Written request: Reproduce the entire passage about Mohabbat Jan Chowdhury below, word for word.

Mohabbat Jan Chowdhury () is a former Bangladeshi Army Major General, politician and former Home Minister. He served as the Director General of DGFI.

Early life and family
Mohabbat Jan Chowdhury was born into a Bengali Muslim family who were erstwhile Zamindars of Khanpur in Gopalganj. His father, Said Jan Chowdhury (d. 1984), was a civil servant and the son of Zamindar Rahmat Jan Chowdhury of Khanpur. His great grandfather, Ahmad Jan Chowdhury was one of the two sons of Azim Chowdhury, the Zamindar of Dulai in Sujanagar, Pabna District. Through him, he was a descendant of Sharfuddin Sarkar, a nobleman who migrated to Dulai from Samarkand in Turkestan. Mohabbat's mother belonged to the aristocratic zamindar family of Ulania, who traced their ancestry to Persia.

Information provided:
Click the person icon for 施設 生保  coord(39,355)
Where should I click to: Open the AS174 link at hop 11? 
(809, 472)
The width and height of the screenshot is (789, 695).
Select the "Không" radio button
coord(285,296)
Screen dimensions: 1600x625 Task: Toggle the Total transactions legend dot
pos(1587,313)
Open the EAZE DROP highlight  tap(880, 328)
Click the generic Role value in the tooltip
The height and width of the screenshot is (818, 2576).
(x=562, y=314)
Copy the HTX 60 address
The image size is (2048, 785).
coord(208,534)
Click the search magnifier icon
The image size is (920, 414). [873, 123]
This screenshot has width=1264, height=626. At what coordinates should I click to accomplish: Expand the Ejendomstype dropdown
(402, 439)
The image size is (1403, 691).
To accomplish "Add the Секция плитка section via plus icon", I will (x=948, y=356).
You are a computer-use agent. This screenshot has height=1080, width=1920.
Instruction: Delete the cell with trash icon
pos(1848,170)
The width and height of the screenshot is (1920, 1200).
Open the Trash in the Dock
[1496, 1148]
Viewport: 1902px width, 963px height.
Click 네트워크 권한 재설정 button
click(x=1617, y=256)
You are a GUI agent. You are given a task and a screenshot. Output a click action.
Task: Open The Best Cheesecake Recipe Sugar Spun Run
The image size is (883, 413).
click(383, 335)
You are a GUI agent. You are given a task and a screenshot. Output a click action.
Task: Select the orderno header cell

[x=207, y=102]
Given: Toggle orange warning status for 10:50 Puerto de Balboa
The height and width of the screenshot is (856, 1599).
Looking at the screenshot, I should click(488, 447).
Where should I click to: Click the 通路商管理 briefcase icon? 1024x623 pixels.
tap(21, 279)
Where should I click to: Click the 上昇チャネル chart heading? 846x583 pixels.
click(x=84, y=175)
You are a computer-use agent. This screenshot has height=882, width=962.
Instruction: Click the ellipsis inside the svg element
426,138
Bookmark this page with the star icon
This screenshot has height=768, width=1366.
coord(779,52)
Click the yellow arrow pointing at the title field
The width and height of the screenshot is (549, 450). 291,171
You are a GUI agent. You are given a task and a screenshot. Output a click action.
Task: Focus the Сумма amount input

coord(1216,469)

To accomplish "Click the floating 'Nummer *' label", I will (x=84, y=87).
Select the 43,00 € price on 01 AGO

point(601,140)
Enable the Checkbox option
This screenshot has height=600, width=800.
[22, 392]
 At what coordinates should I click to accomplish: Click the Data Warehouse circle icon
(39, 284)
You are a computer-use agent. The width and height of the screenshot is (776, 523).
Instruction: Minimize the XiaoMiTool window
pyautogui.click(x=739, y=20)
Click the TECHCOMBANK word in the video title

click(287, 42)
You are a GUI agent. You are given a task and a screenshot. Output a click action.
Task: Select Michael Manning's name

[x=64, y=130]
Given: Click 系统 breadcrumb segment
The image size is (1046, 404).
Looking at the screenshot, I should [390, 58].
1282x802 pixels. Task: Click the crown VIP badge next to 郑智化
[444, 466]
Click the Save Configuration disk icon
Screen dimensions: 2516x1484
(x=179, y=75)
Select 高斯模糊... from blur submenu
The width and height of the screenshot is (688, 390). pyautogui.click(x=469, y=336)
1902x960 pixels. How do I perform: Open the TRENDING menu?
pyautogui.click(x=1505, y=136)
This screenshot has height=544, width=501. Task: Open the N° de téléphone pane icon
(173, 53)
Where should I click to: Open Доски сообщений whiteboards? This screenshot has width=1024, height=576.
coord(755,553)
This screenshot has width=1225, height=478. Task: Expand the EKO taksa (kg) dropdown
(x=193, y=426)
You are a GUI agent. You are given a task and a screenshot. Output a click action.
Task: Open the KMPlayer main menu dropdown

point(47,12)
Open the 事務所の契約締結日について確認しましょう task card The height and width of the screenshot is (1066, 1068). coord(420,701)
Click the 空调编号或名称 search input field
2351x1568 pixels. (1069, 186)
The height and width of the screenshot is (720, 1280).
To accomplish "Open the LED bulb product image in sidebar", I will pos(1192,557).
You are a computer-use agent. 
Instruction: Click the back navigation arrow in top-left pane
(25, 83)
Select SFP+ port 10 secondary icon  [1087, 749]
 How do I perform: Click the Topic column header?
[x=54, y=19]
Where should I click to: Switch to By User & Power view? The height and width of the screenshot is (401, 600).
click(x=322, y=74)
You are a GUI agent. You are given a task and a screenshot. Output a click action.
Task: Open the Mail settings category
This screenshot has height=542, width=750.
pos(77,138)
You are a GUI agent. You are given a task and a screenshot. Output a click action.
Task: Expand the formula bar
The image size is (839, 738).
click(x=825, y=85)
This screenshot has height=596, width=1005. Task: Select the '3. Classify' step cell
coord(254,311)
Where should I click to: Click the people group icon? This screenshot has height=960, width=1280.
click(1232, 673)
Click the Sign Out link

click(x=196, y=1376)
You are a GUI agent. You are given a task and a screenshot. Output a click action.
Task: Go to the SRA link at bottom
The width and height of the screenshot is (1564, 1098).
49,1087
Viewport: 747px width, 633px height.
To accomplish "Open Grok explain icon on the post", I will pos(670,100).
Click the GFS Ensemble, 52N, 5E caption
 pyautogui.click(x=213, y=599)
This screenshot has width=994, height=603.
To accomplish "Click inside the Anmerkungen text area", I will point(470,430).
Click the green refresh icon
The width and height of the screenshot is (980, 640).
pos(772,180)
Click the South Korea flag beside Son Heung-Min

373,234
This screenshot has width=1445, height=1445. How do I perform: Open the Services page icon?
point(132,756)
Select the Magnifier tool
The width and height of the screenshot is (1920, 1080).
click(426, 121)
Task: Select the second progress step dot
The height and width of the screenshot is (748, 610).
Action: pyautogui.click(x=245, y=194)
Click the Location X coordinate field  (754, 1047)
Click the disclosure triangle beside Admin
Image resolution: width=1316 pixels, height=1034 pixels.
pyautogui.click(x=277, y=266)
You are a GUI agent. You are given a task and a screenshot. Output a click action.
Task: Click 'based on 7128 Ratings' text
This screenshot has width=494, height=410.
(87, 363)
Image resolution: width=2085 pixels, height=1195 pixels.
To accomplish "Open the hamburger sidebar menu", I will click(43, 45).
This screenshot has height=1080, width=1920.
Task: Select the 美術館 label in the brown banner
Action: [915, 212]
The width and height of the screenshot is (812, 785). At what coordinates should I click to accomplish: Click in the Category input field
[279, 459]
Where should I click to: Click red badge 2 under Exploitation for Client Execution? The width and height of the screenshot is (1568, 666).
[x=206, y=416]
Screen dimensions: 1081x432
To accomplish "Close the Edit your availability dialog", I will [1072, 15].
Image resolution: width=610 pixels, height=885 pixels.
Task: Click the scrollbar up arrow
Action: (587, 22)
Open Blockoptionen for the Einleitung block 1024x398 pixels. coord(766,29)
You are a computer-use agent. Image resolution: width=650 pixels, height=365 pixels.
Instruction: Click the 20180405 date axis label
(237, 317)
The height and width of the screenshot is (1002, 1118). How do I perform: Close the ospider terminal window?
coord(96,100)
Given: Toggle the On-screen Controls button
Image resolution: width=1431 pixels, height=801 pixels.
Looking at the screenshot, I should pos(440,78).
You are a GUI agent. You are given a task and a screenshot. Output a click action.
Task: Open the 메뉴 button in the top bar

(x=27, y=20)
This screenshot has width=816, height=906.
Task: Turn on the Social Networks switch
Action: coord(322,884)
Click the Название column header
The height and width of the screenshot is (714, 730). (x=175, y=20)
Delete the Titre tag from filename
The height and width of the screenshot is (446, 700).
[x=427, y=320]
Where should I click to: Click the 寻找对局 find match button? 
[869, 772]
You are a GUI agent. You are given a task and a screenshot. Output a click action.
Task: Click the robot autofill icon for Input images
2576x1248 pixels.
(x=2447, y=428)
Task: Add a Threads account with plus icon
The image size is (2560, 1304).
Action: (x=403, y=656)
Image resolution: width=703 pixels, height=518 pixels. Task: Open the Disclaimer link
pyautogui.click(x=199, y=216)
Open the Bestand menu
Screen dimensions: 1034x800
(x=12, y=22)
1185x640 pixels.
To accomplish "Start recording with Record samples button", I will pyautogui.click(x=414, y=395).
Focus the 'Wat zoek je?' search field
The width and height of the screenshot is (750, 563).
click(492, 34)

Reply to the exercise:
Mohabbat Jan Chowdhury () is a former Bangladeshi Army Major General, politician and former Home Minister. He served as the Director General of DGFI.

Early life and family
Mohabbat Jan Chowdhury was born into a Bengali Muslim family who were erstwhile Zamindars of Khanpur in Gopalganj. His father, Said Jan Chowdhury (d. 1984), was a civil servant and the son of Zamindar Rahmat Jan Chowdhury of Khanpur. His great grandfather, Ahmad Jan Chowdhury was one of the two sons of Azim Chowdhury, the Zamindar of Dulai in Sujanagar, Pabna District. Through him, he was a descendant of Sharfuddin Sarkar, a nobleman who migrated to Dulai from Samarkand in Turkestan. Mohabbat's mother belonged to the aristocratic zamindar family of Ulania, who traced their ancestry to Persia.